Unemployment was very high and the general trend of economic activity was as sluggish as it was decaying. These problems were compounded by inflation, which was the monster that came out of the crisis of the 1970s. For the conservative intelligentsia organise in the Chicago School of Economic Sciences, led by Milton Friedman, the American economy, was ample proof of the historically moribund nature of the Keynesian Doctrine that has been in place, since the 2nd World War.

They advocated a regime of cuts in social spending, the removal of inflation, greater discipline and reliance on the forces of the market. This is in consonance with their neo-classical theoretical perspective. It was this perspective, that was at the base of the domestic policies of President Reagan. In the Reagan years in America, the rich became richer, and the poor, of course, the poor became poorer. This means, in essence, vulnerable groups like Blacks, the Chicanos, the homeless, children were denied educational and social support.

In the field of international affairs, America had suffered the disgraceful defeat in Vietnam. That left a deep psychological scar on the ruling circles of this mighty imperialist nation. In the same vein, the preceding decade of the 1970s saw the victory of national liberation struggles in Africa, the Iranian and Nicaraguan Revolutions. All these triumphs at the expense of quislings that had been doing the biddings of the U.S.A.
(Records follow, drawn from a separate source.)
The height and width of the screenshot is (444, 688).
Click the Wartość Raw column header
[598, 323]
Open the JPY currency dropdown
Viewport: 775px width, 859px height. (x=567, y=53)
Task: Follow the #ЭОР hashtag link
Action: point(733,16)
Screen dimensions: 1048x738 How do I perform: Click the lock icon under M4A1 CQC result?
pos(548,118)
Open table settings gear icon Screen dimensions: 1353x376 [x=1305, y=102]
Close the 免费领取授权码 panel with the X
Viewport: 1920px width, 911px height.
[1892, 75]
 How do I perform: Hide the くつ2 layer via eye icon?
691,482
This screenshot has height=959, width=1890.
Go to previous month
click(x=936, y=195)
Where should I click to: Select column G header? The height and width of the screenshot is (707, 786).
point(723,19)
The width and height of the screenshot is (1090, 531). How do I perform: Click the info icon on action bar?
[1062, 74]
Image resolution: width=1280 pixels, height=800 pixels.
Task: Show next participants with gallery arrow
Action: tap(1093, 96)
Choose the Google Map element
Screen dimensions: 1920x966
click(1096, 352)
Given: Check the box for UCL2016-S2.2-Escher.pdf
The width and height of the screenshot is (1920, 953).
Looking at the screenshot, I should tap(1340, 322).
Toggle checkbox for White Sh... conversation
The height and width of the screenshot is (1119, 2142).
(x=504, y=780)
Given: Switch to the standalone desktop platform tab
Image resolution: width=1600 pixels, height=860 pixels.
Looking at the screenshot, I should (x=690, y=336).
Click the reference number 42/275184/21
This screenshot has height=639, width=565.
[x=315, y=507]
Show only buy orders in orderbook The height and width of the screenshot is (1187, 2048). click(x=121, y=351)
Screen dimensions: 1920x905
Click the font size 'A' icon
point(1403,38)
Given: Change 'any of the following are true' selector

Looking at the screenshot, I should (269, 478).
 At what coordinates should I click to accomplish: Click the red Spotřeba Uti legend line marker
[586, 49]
Ronald Reagan went round the world from the Caribbean, Latin America, Southern Africa, the Middle East and South East Asia, like a gladiator, spreading imperialist, modern-day gunboat intimidation at best, and at worst, naked aggression and state terrorism. In Southern Africa, his “Constructive Engagement Policy”, meant an almost ten years delay in the implementation of the United Nations plan for Namibian independence, and more suffering, dislocations and deaths in Angola. This under the UNITA bandits that Reagan supplied with arms and called “Freedom Fighters”.

The Reagan Presidency finally put the seal on the United States as the world’s biggest debtor nation. His regime ran a deficit of up to $150 billion by 1987 alone. In the meantime, Reagan fostered his ambitious “STAR WARS” plan, which was designed to turn the cosmos into an arena for a new form of confrontation. Similarly, defence spending reached the huge proportions of more than $400 billion by 1988. Ronald Reagan, who also believes in the possibility of a winnable, limited nuclear warfare, strengthened the killer institutions of the IMF and the World Bank, with their poisonous pills of Structural Adjustment, that is sowing destruction in the Third World.

History is full of paradoxes. In the Reagan years, the steps to plant the seeds of peace, in the various regional conflicts, bear us out in this regard. But there is no denying that this is largely due to the initiatives of the Soviet Leader, Mikhail Gorbachev. When all is said and done, therefore, the Reagan years will go down as some of the most turbulent, of contemporary history.